Q:My boyfriend has come a very long way in becoming more and more of a feminist, but we still struggle with some very deeply rooted patriarchal issues that can be difficult for him to deprogram from. I have said multiple times that I don’t really like the idea of an engagement ring, or the idea that I wear something during the engagement period while he doesn’t. I also am opposed to diamonds in general and the entire WIC around encouraging excessive spending on a ring (percent of salary requirements and other garbage). I have made all of this clear many times. We discussed it at length, and we finally agreed that he would wear a simple band during our engagement (he liked this idea and found one he really likes), and that if he really, really had to get me a ring, I did not in any way want it to be expensive or made of diamonds. I thought we were clear. Thought.
Last week, my maid of honor (who knows how I feel about all this) called me to let me know that my boyfriend had asked for her opinion on the engagement ring he’d picked out. My boyfriend then sent her a link to a $10,000 diamond ring. I was completely shocked and asked her several times if she was positive this was the ring he was going to buy. She said she was sure, that she’d confirmed with him that it wasn’t just the style or an idea, and that it was the one he intended to buy, at that price. I was devastated.
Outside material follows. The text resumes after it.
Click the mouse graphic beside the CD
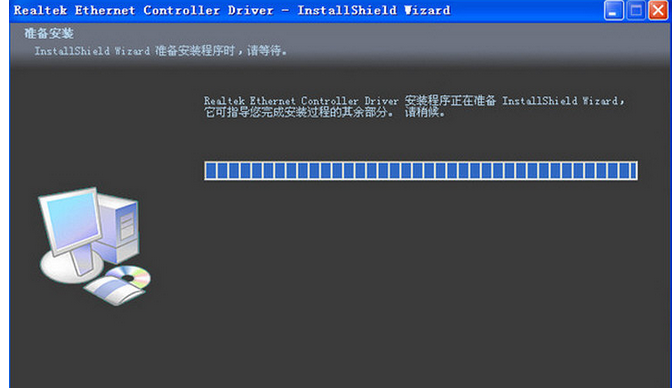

I have no idea what I should do. Should I confront him and say I know about the ring, and that I refuse to let him do this? Wait for him to buy it and propose and then take a gamble that he’ll be able to get his money back? He had a lot of money saved up before we ever met, so this isn’t as big of a financial issue for him, but I’m just so viscerally opposed to this wasteful spending that it makes me sick. And on top of that, to wear something “worth” so much money would completely terrify me. I’m so hurt that he completely went against my wishes with this, and I have an inkling there’s a competition element factoring into this between him and his friends (he said at one point that he didn’t want his wife to “have the cheapest ring of all the wives”).
Is this an indicator of deeper rooted issues to come, or just my boyfriend being a knucklehead about feeling like he has to prove his worth as a man with my ring?
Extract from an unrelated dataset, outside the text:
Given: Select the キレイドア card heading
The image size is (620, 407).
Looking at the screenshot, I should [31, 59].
Stop him now, right now, immediately.
Yep, you’ll have to out your info source (which sucks for you and for her), but there is literally no other reason to wait until he gives you this chunk of unwanted jewelry. His entire goal is to plan a giant happy surprise, and this ain’t that. You’re not saving him any heartache by waiting till he’s already invested the money and planning. I’d normally suggest finding a sneaky way to let him know, to hint, to beat around the bush, but it sounds like this guy needs a frying pan to the face in order to hear you. Don’t leave this up to subtlety. Tell him, “I know about the ring; don’t do it.”
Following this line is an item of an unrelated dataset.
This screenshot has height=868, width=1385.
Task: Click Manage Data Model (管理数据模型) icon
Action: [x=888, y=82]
I wouldn’t be too, too quick to assume this is some foretelling of doom. Yes, there are definitely some warning signs here that need to be hashed out. It’s awful for him not to take you at your word. It’s terrible that he’s ignoring what you want in favor of what he wants for you. The idea that a woman doesn’t mean what she says—that she’s just teasing or hinting or flirting—is a pretty big deal, and can go some scary places.
But, this kind of misunderstanding is more likely some unexamined good intentions gone bad. He wants to spoil you, to treat you well, and he’s been fed this idea that doing so only looks this one way. He’s under a misconception that special treats are one-size-fits-all. He’s completely missing the point that you really don’t want this ring, that this isn’t some kind of, “Oh, you don’t have to do that, (but seriously please do that),” situation.
This is the perfect opportunity for a conversation about communication. An easy script? “I know you’re trying to do X, but because you’re not listening to what I’ve said, it feels like Y.” Let him know that you totally get his goal here, but show him all the reasons why it’s missing the mark. He’ll be disappointed and sad and all that, but man, it’s better to tackle this miscommunication now than when it’s about something way bigger a few years from now.
Meanwhile, he wants to do something nice for you? Help him out. Give him some ideas of things you’d like better than a giant ring, something that he can plan to surprise you. You know, in a good way, instead of a “why did you spend ten thousand dollars on this” way.